Casi ciego, intento moverme de la silla donde he permanecido por horas. El vacío me espera. Con miedo me lanzó dando encontronazos a la mesa que me impide el paso.
El marco de la puerta me sostiene de cara a la calle. Está caliente, la resolana rebota en mi cara cual cuchillo filoso que lucha por penetrarme. Silencio de gente, silencio de almas. En la misma calle hace un par de décadas, alguien transitaba, alguien saludaba alegre rumbo al campo. Ahora mi oído, no escucha, no siente nada. Quizás alguna brisa.
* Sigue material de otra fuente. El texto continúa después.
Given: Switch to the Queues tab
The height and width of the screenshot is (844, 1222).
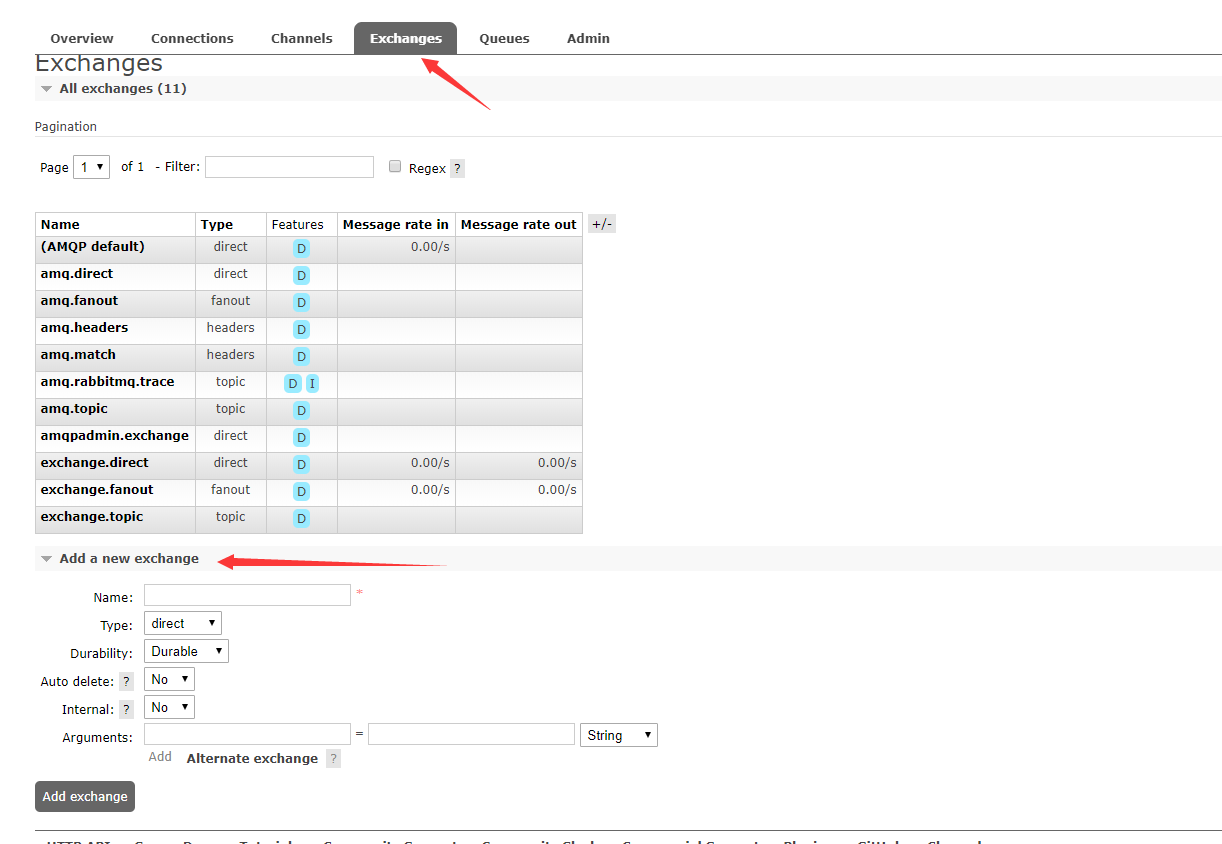Looking at the screenshot, I should (504, 39).
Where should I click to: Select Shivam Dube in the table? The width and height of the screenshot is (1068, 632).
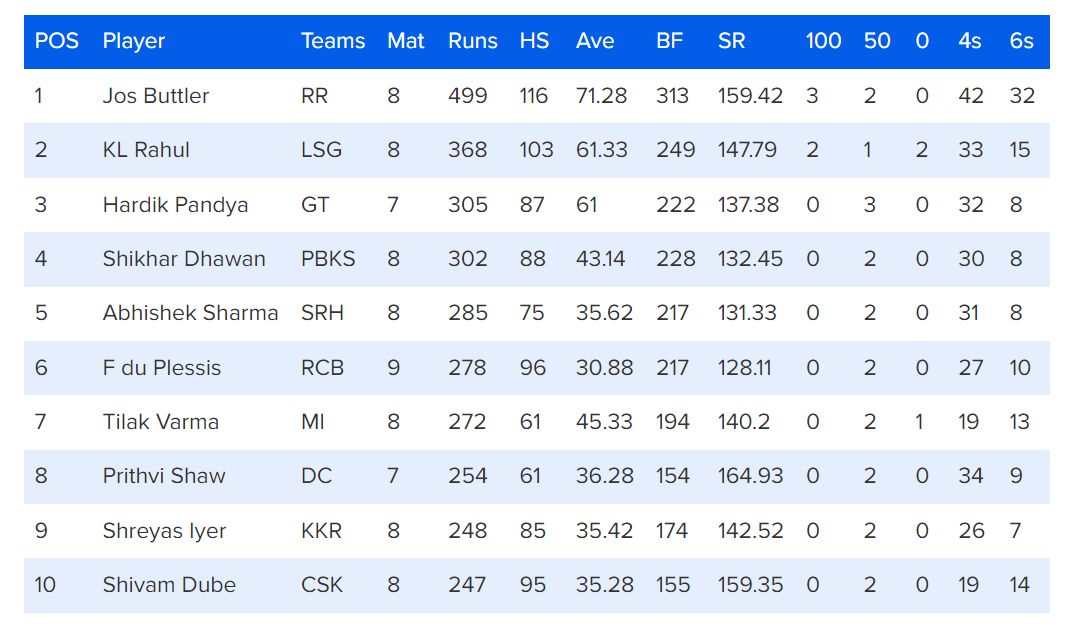point(169,585)
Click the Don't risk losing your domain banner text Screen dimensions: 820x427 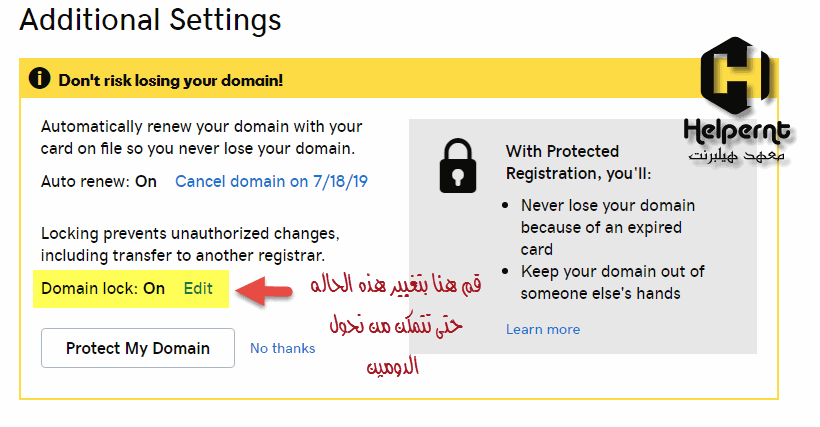pyautogui.click(x=170, y=80)
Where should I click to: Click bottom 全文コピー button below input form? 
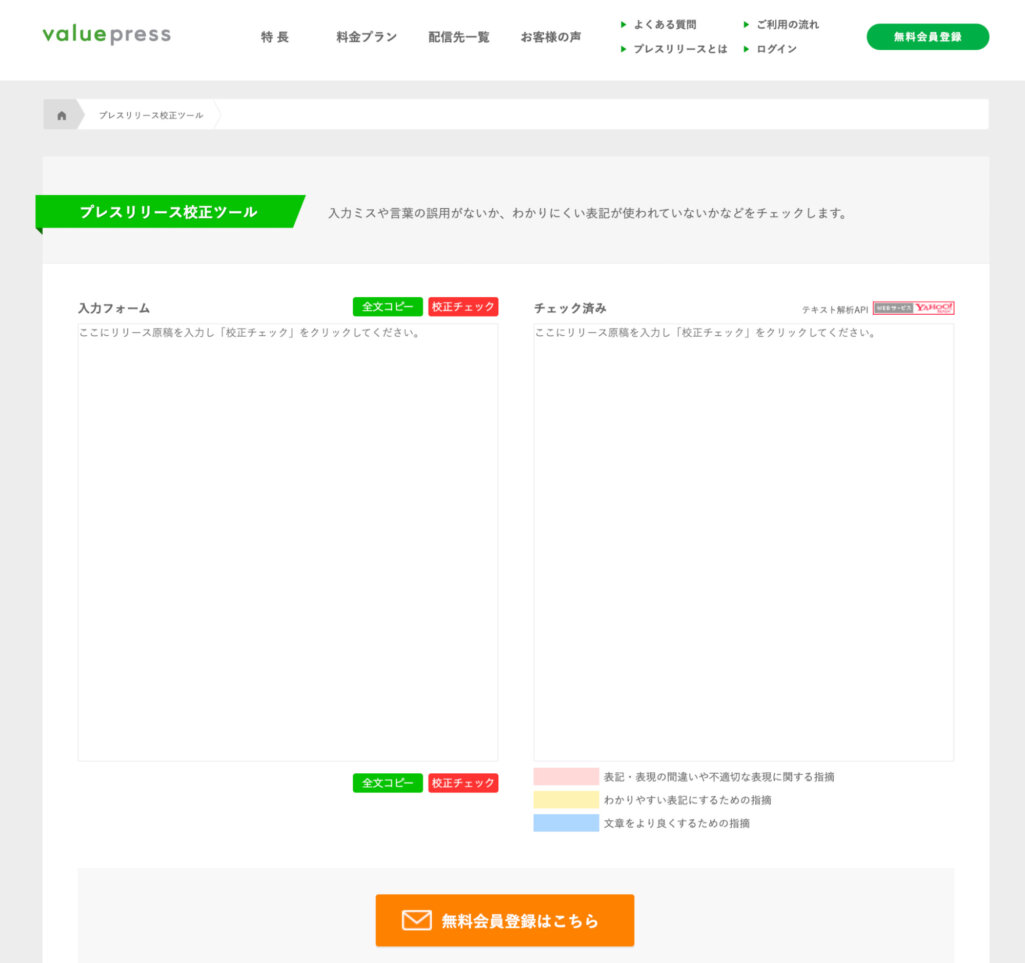(387, 783)
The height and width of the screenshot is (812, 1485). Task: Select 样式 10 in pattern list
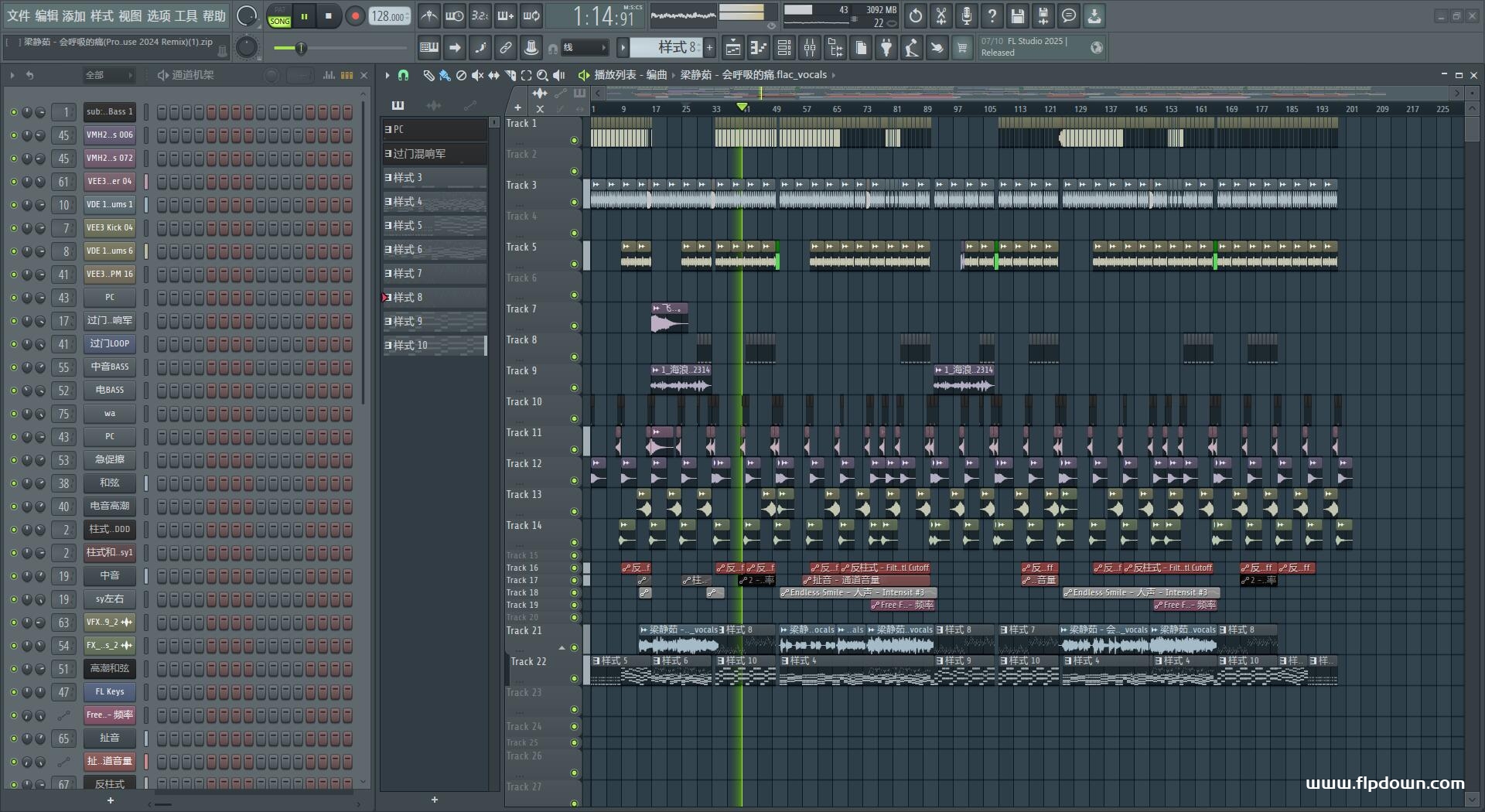[x=435, y=346]
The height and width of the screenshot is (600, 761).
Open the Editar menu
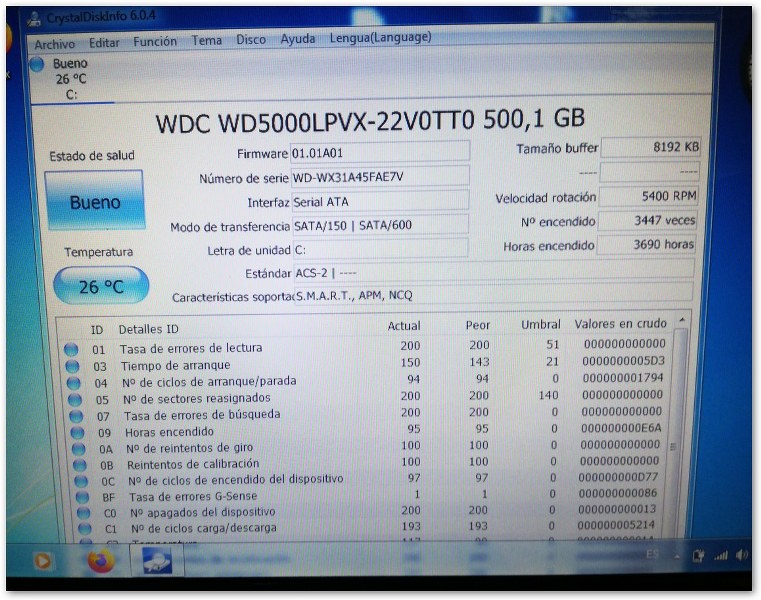[104, 43]
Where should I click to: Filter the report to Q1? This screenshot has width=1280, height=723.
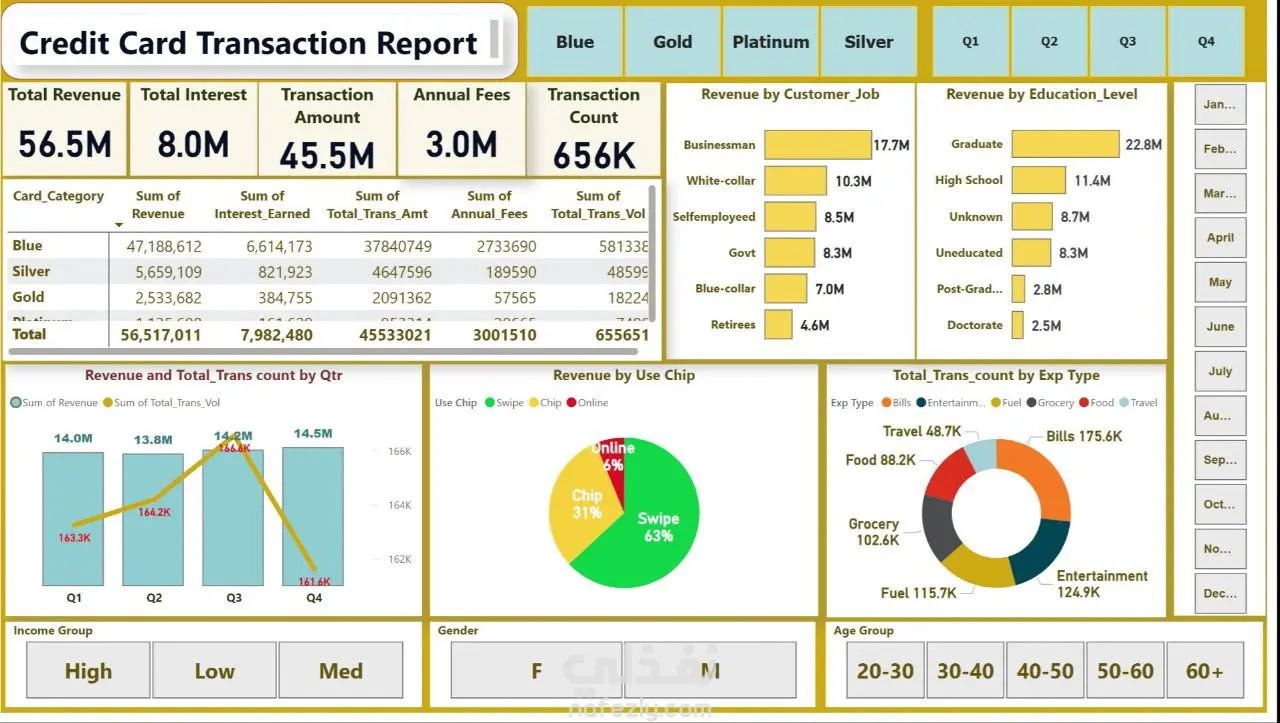pyautogui.click(x=971, y=42)
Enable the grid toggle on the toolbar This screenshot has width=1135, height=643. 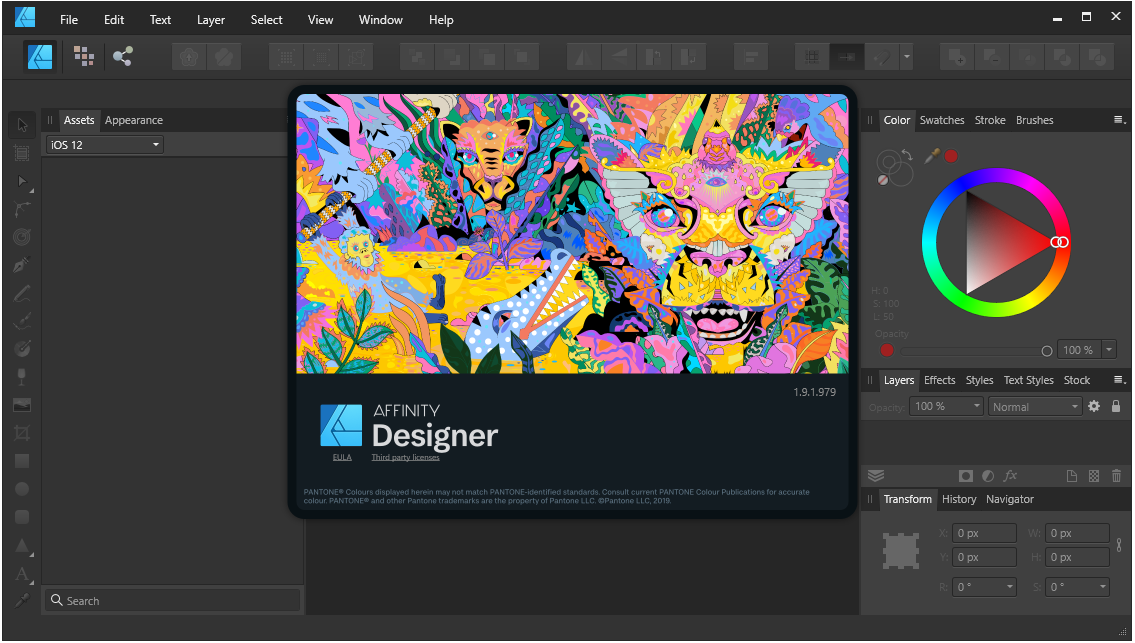coord(811,57)
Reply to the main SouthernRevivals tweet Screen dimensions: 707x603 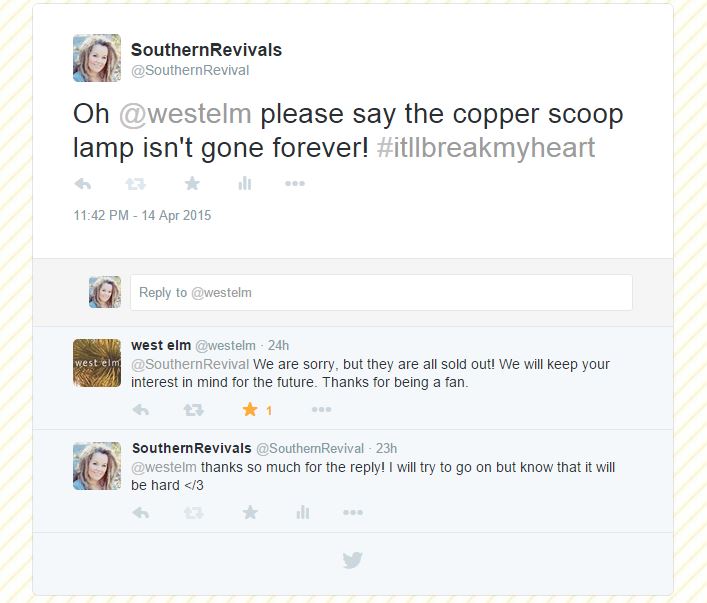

Ana transita lenta por la cocina, entre el ruido de las ollas. Su voz cascada logra sacarme de mi sopor. Antiguamente la llamaba a grito pelado, hoy me limito a escucharla y a hacerle señas cuando siento sus pasos livianos de espíritu errante.
Ambos estamos en un mismo espacio. Somos los únicos. Los hijos se han ido, los hijos de todos se han ido. Quedamos los que no tenemos donde más ir, sin remedio ni opción.
Me devuelvo a mi lugar tanteando y espero lo único que siempre está.
Ana toca mi hombro y la imagino dulce y hermosa como hace 30 años, cuando teníamos la vida por delante. Le sonrío, ella y yo somos como antes, pero diferentes. Comemos en silencio como todos los días.
Afuera algunos pájaros ruidosos esperan las sobras del pan.